**** Provided data ****

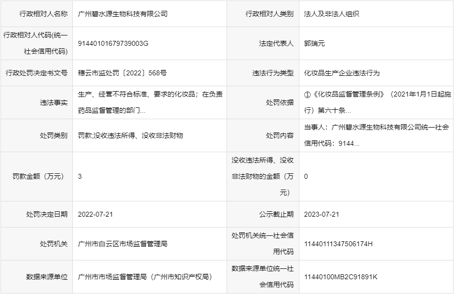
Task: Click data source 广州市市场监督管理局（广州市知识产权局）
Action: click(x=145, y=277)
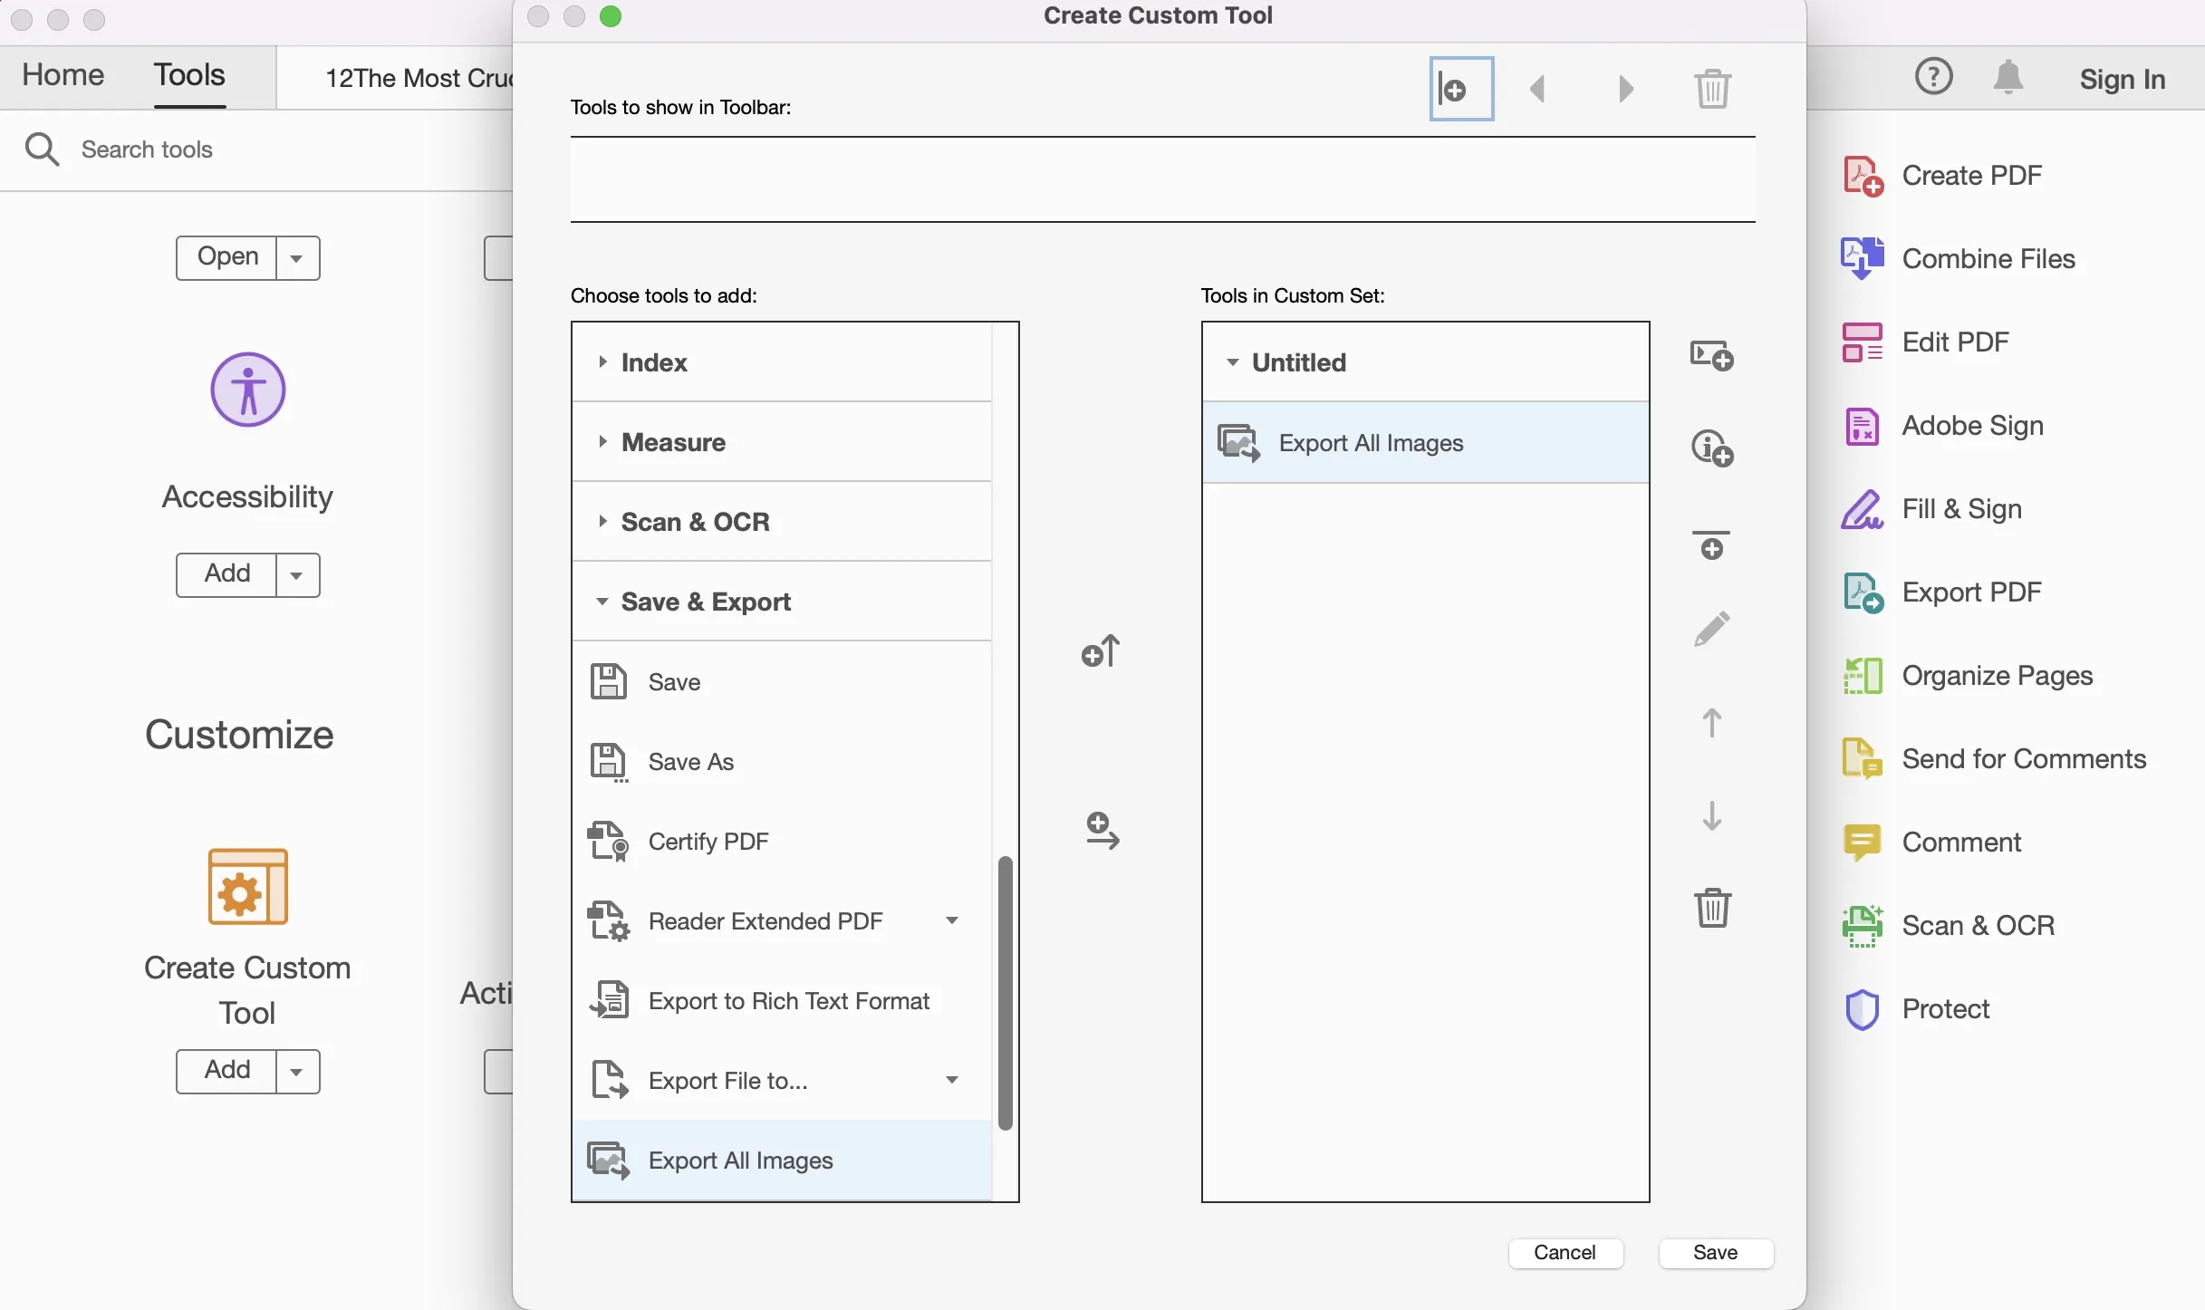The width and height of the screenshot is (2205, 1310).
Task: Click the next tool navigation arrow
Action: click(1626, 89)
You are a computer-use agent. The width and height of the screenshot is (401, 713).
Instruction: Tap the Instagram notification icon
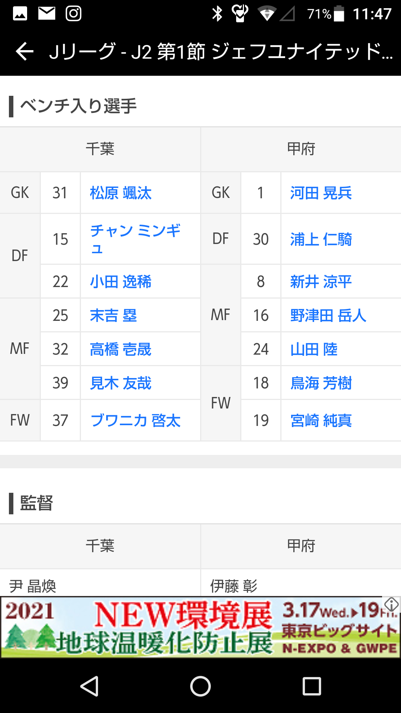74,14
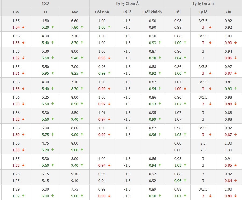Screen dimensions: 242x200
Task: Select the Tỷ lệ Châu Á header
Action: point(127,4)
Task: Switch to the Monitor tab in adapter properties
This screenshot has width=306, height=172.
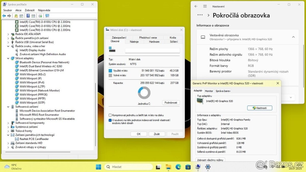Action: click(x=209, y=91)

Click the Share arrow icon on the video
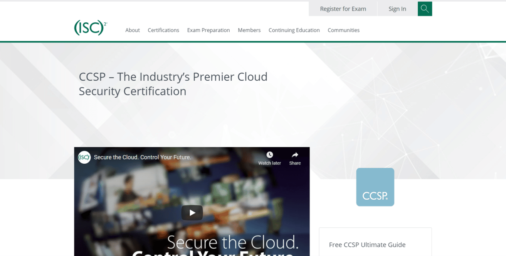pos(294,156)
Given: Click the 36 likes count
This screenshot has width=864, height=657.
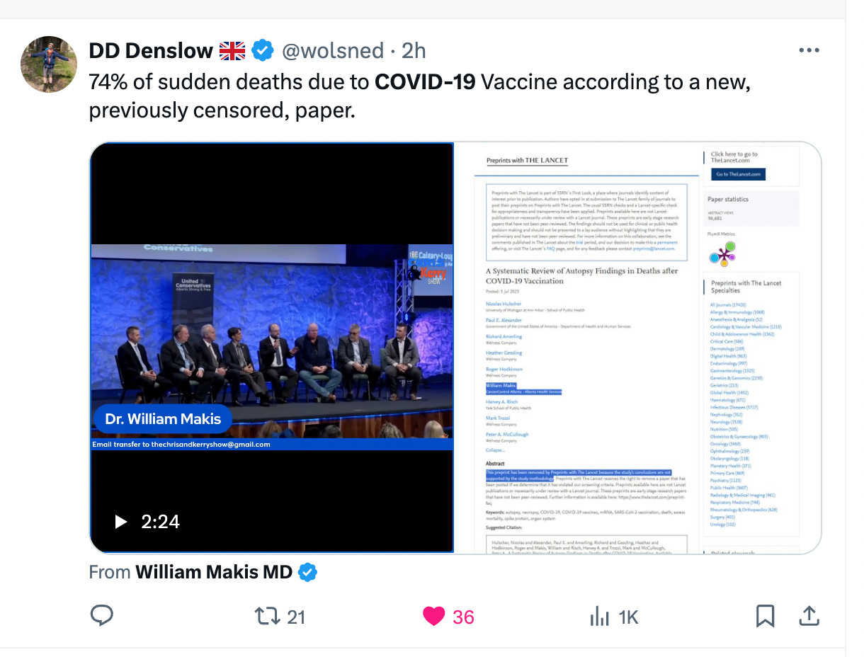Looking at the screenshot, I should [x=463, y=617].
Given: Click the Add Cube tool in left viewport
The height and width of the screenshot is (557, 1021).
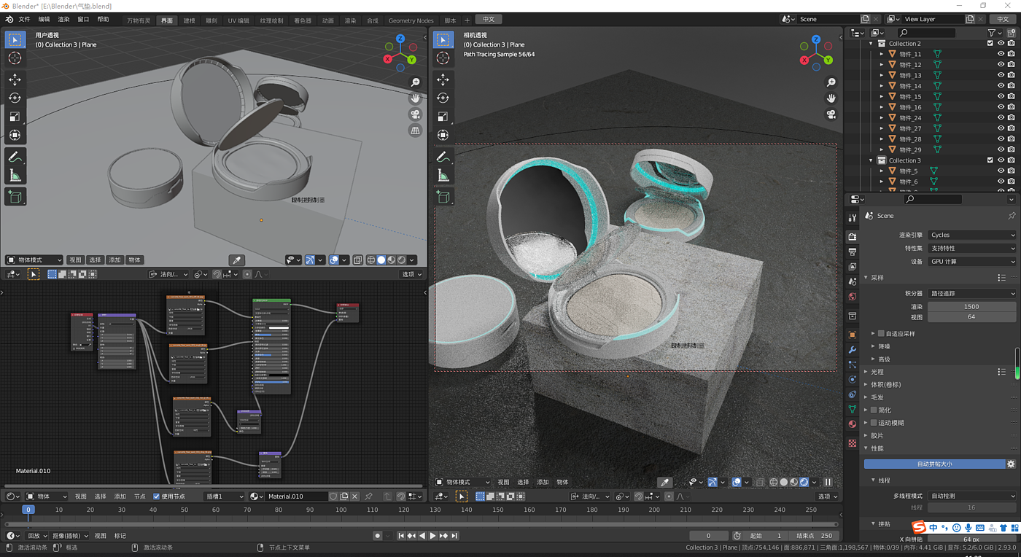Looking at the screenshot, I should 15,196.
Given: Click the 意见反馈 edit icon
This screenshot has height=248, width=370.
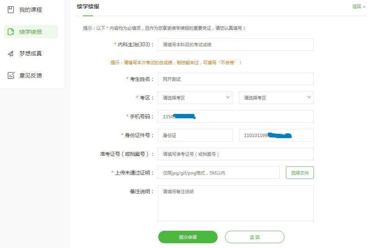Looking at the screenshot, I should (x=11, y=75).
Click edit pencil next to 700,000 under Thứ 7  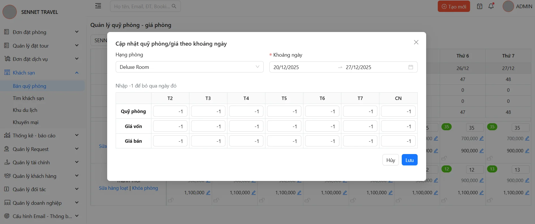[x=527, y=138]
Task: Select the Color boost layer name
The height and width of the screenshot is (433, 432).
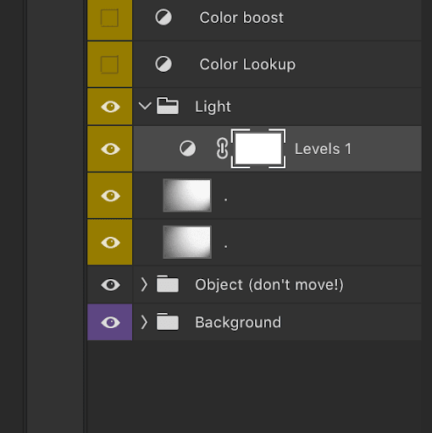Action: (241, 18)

****

### Task goal
Repeat the lines from the line with "Given: Click the Add" to the line with "Looking at the screenshot, I should (x=11, y=75).", both included, word for word. Leave the pictures out of your answer.

### Response to this task
Given: Click the Add Cube tool in left viewport
The height and width of the screenshot is (557, 1021).
Looking at the screenshot, I should 15,196.
Given: Click the 意见反馈 edit icon
This screenshot has height=248, width=370.
Looking at the screenshot, I should (x=11, y=75).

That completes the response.